2009 Metro Red Line crash memorial unveiled
It was three years ago Friday that nine people were killed in the deadliest crash in the history of Metro. On June 22, 2009, two Red Line trains collided on the tracks in Northeast Washington, and now there's a memorial on that spot to honor those who died.
At an unveiling ceremony attended by D.C. Mayor Vincent Gray and many other city leaders, a permanent memorial to the nine victims was introduced on the Charles Landley Bridge on New Hampshire Avenue. The bridge passes over the spot where the trains collided.
"It's a day of reestablishing the fact that we have to focus on safety," Metro GM Richard Sarles said.
A few years ago, a small plaque was installed at the Fort Totten Metro station to honor the victims, but families and friends have pushed for the city to create something more personal and closer to where the accident occurred.
It was another emotional day for people like Steve Cochran, whose niece, Veronica, was killed in the crash.
"Time is going by pretty fast," Cochran said. "It just gives us a place to come home."
An equipment malfunction was to blame for the deadly collision between the Fort Totten and Takoma stations in the District, the National Transportation Safety Board concluded. The train's conductor, Jeanice McMillan, and eight passengers were killed.

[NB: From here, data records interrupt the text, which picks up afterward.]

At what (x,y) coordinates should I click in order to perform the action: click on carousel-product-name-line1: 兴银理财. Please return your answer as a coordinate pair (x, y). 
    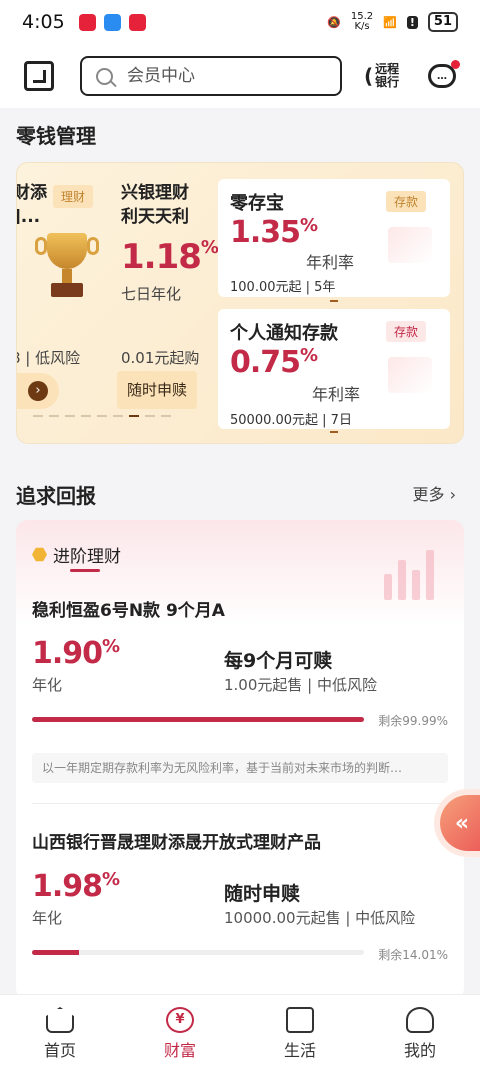
    Looking at the image, I should click on (155, 193). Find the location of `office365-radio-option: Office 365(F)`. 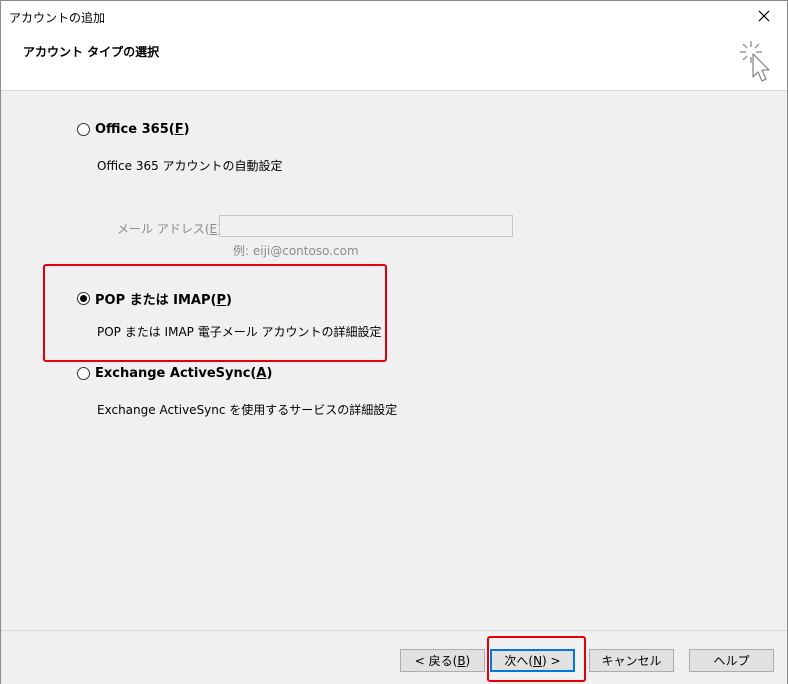

office365-radio-option: Office 365(F) is located at coordinates (134, 130).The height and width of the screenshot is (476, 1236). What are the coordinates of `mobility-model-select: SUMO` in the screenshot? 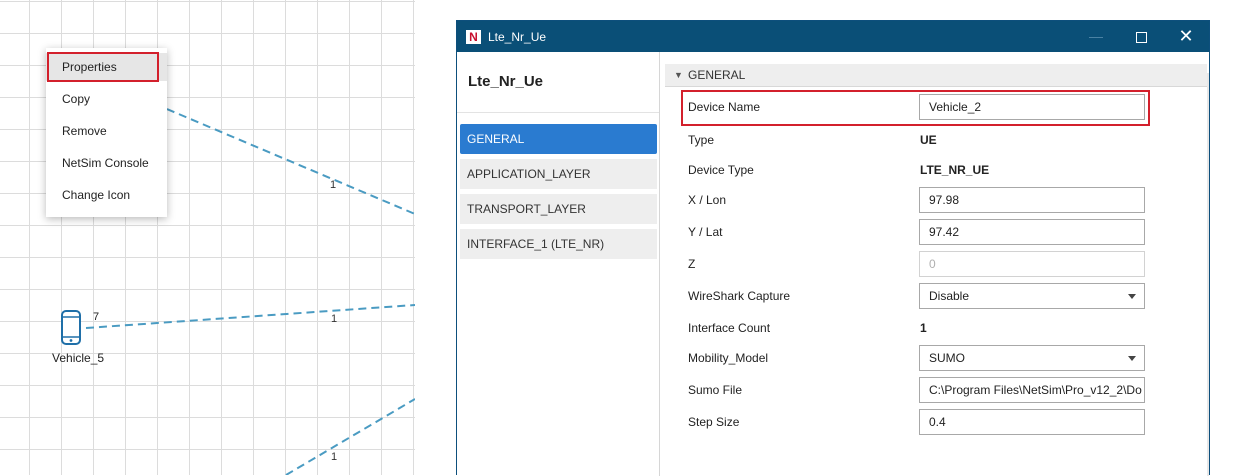 It's located at (1032, 358).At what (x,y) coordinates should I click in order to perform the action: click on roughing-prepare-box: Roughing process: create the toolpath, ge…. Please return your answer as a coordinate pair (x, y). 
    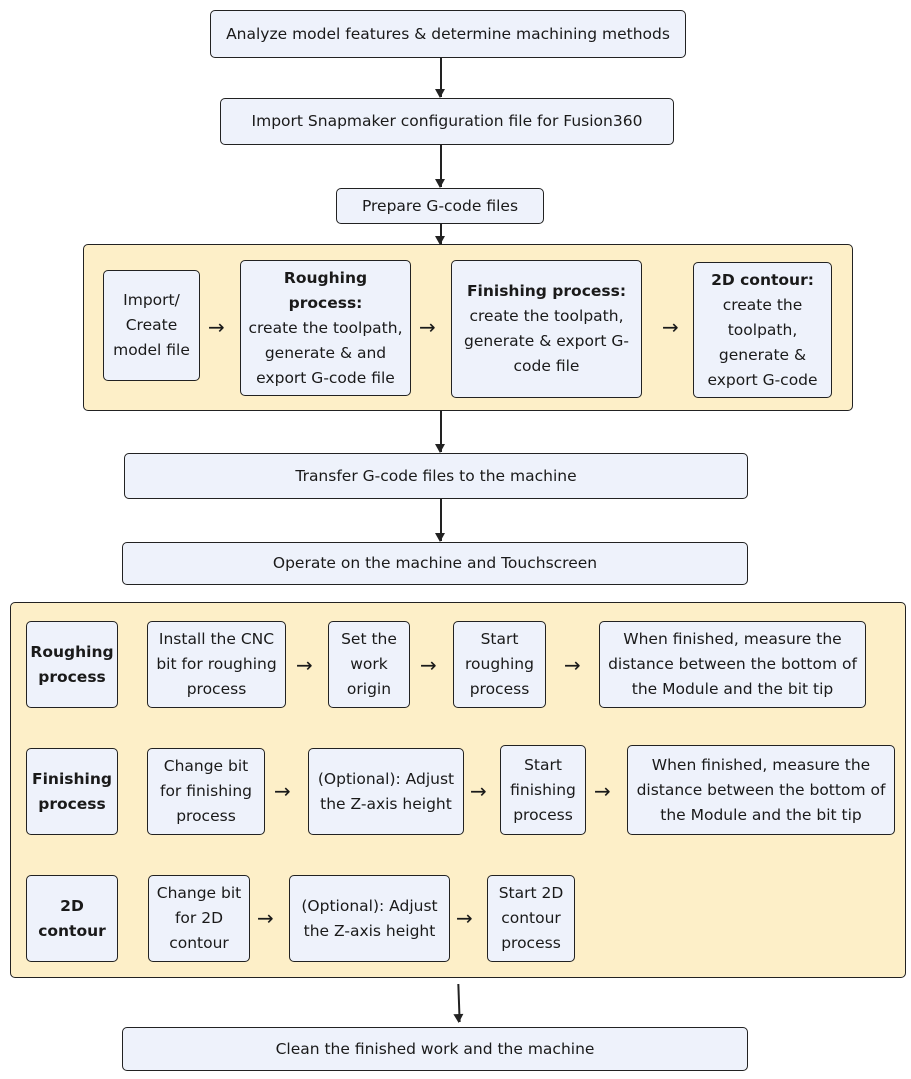
    Looking at the image, I should click on (326, 328). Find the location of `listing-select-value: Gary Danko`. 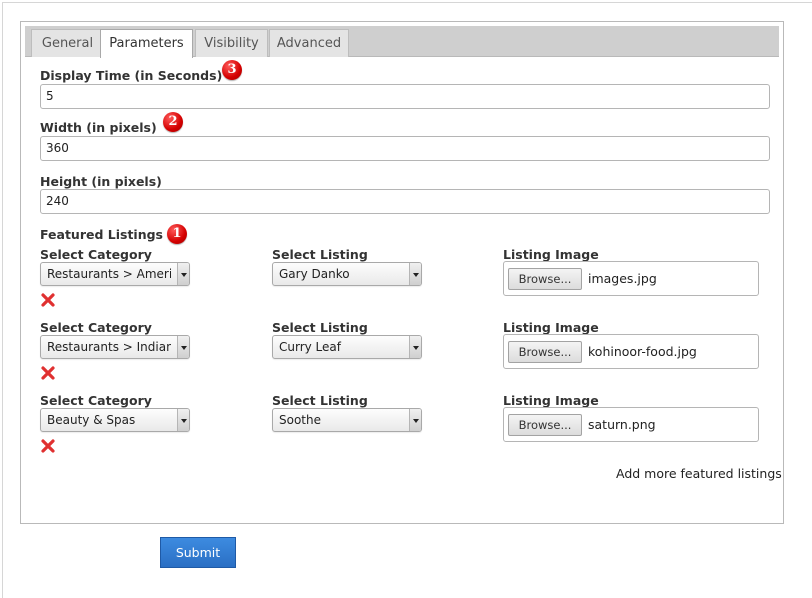

listing-select-value: Gary Danko is located at coordinates (314, 274).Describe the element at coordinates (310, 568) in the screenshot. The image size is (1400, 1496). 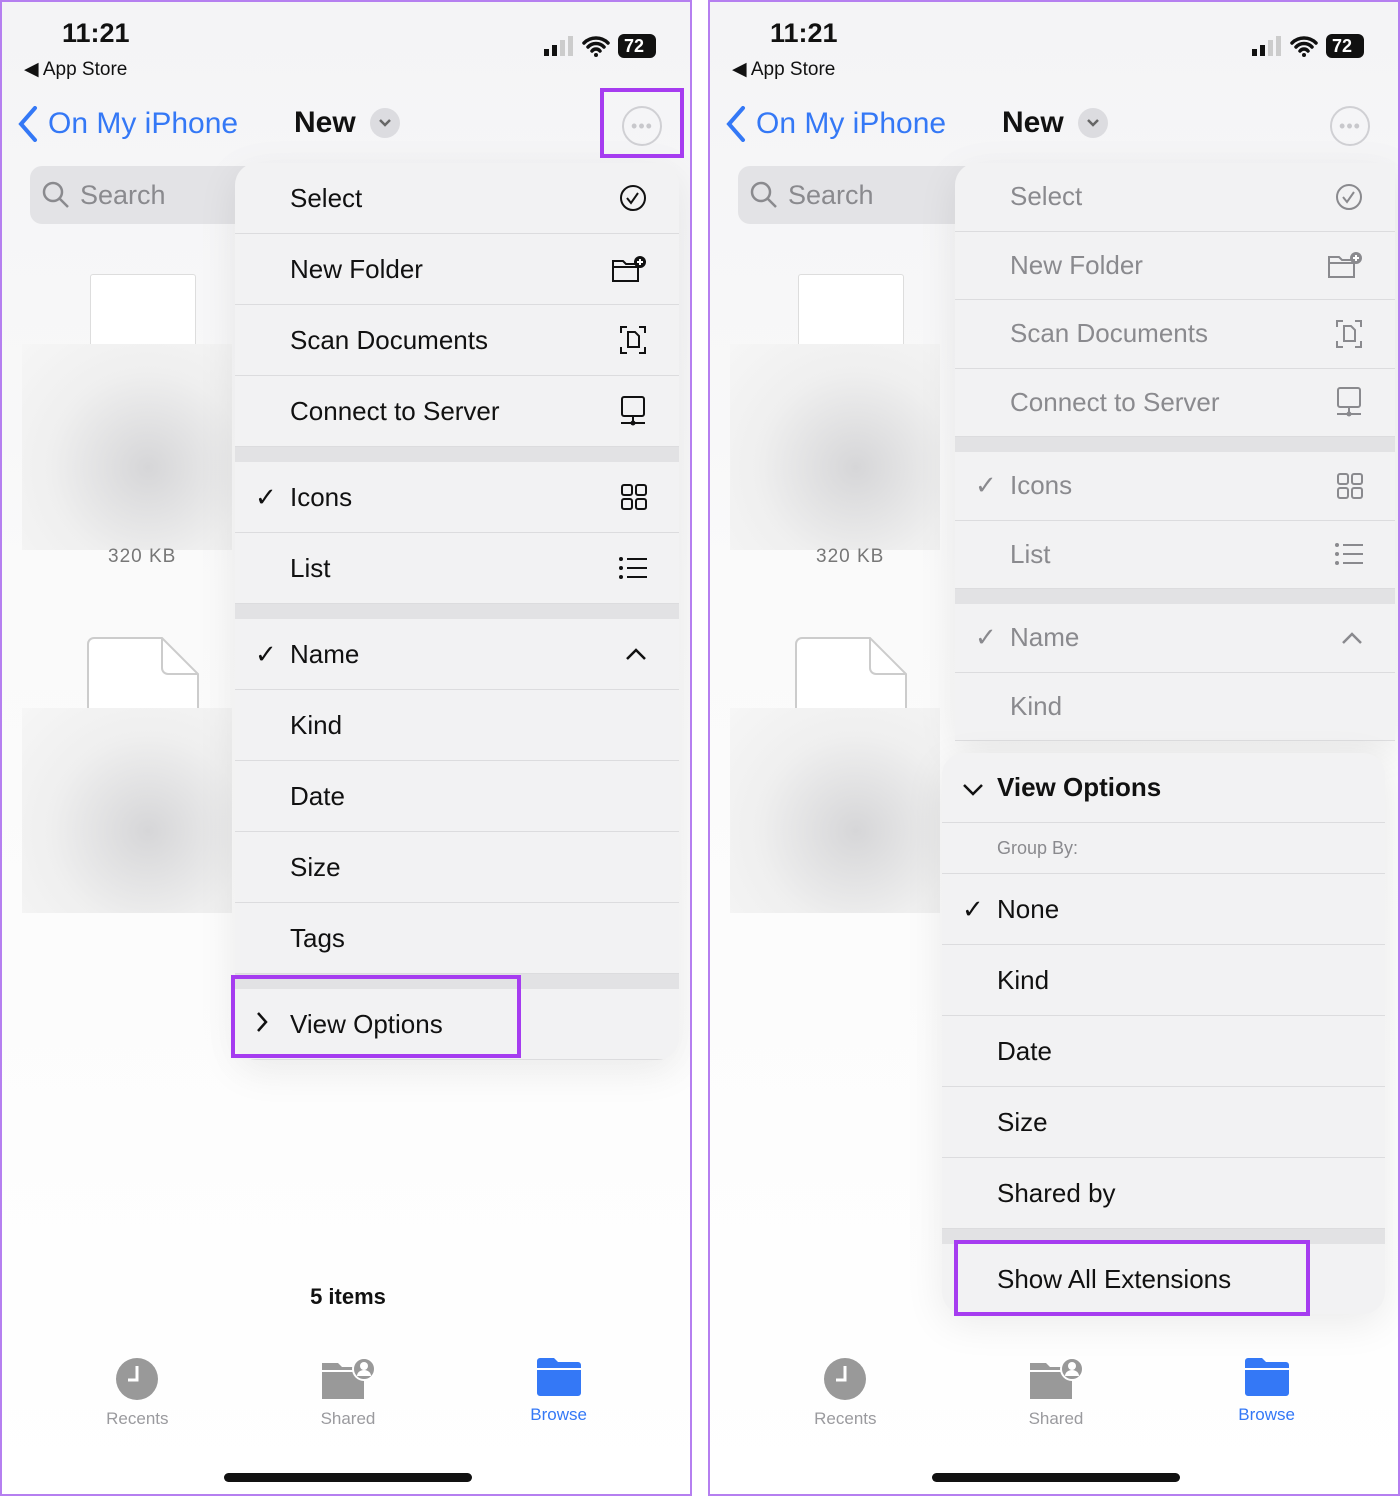
I see `menu-item-label: List` at that location.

Eighty other people suffered injuries in the crash, one that officials say changed the way Metro views safety for the better.
"We will forever remember what happened here," Mayor Gray said. "We will remember the fallen and find joy in their lives and the ways in which they enriched the world around them."
Gray and other officials also took the time to thank the countless first responders who helped prevent more lives lost.
"Our public safety officials rescued, triaged, treated and transported the injured within the first two hours of the incident," Gray said. "Their heroism was on display that day."